_Instructions to follow_
Rewrite each entry in the listing below, changing "image size" to "screen resolution" and keeping everything else as it is. Omit the pictures from your answer.

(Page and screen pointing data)
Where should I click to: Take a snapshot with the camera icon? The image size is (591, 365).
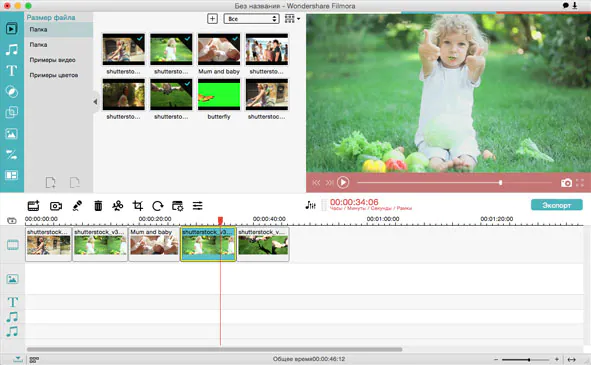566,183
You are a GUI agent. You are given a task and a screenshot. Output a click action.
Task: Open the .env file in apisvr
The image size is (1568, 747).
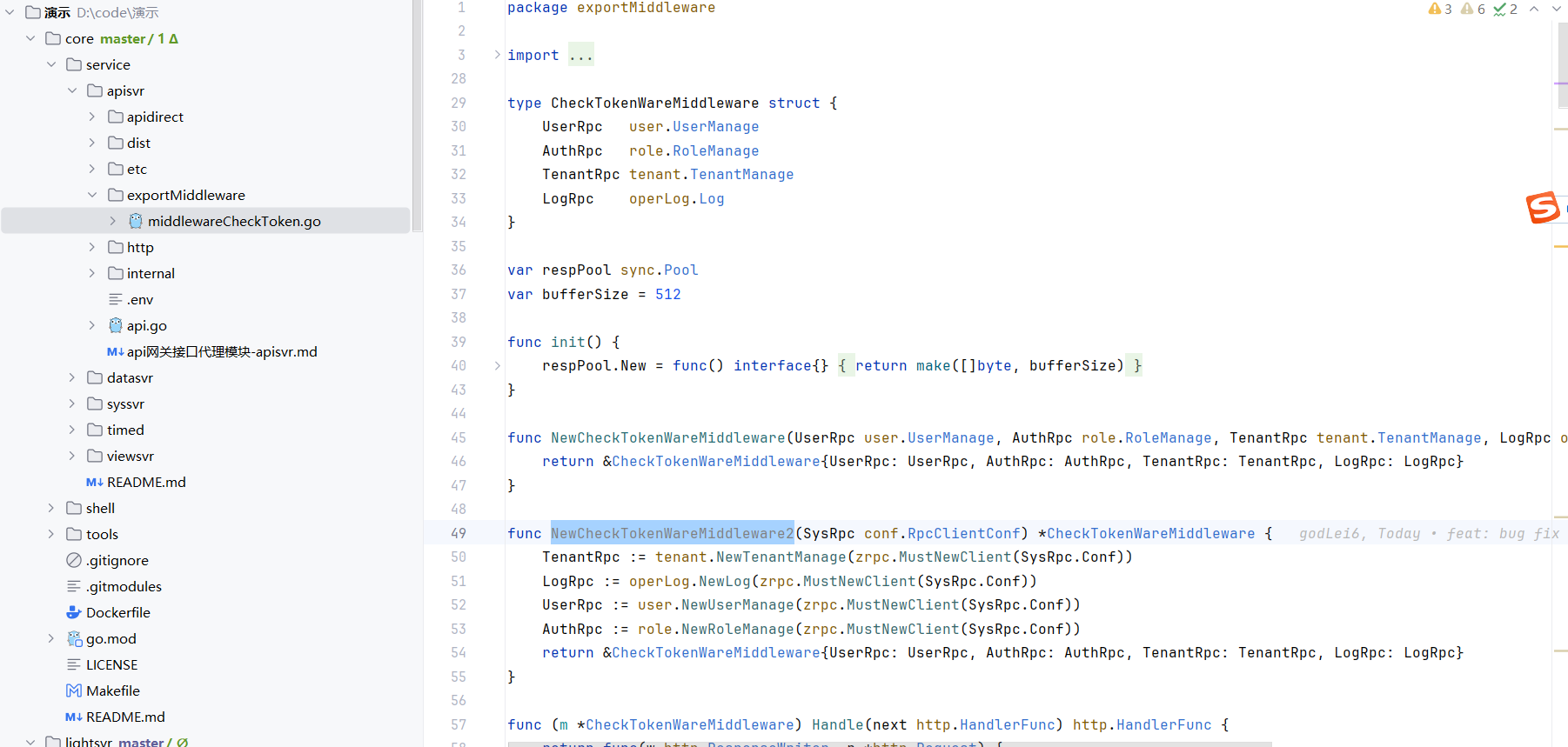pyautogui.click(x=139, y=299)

_Result of the exercise_
Where should I click to: Take a snapshot with the camera icon? The screen resolution is (591, 365).
566,183
You are a GUI agent. You are given a task and a screenshot. Output a click action.
Task: Open the .env file in apisvr
The screen resolution is (1568, 747).
pyautogui.click(x=139, y=299)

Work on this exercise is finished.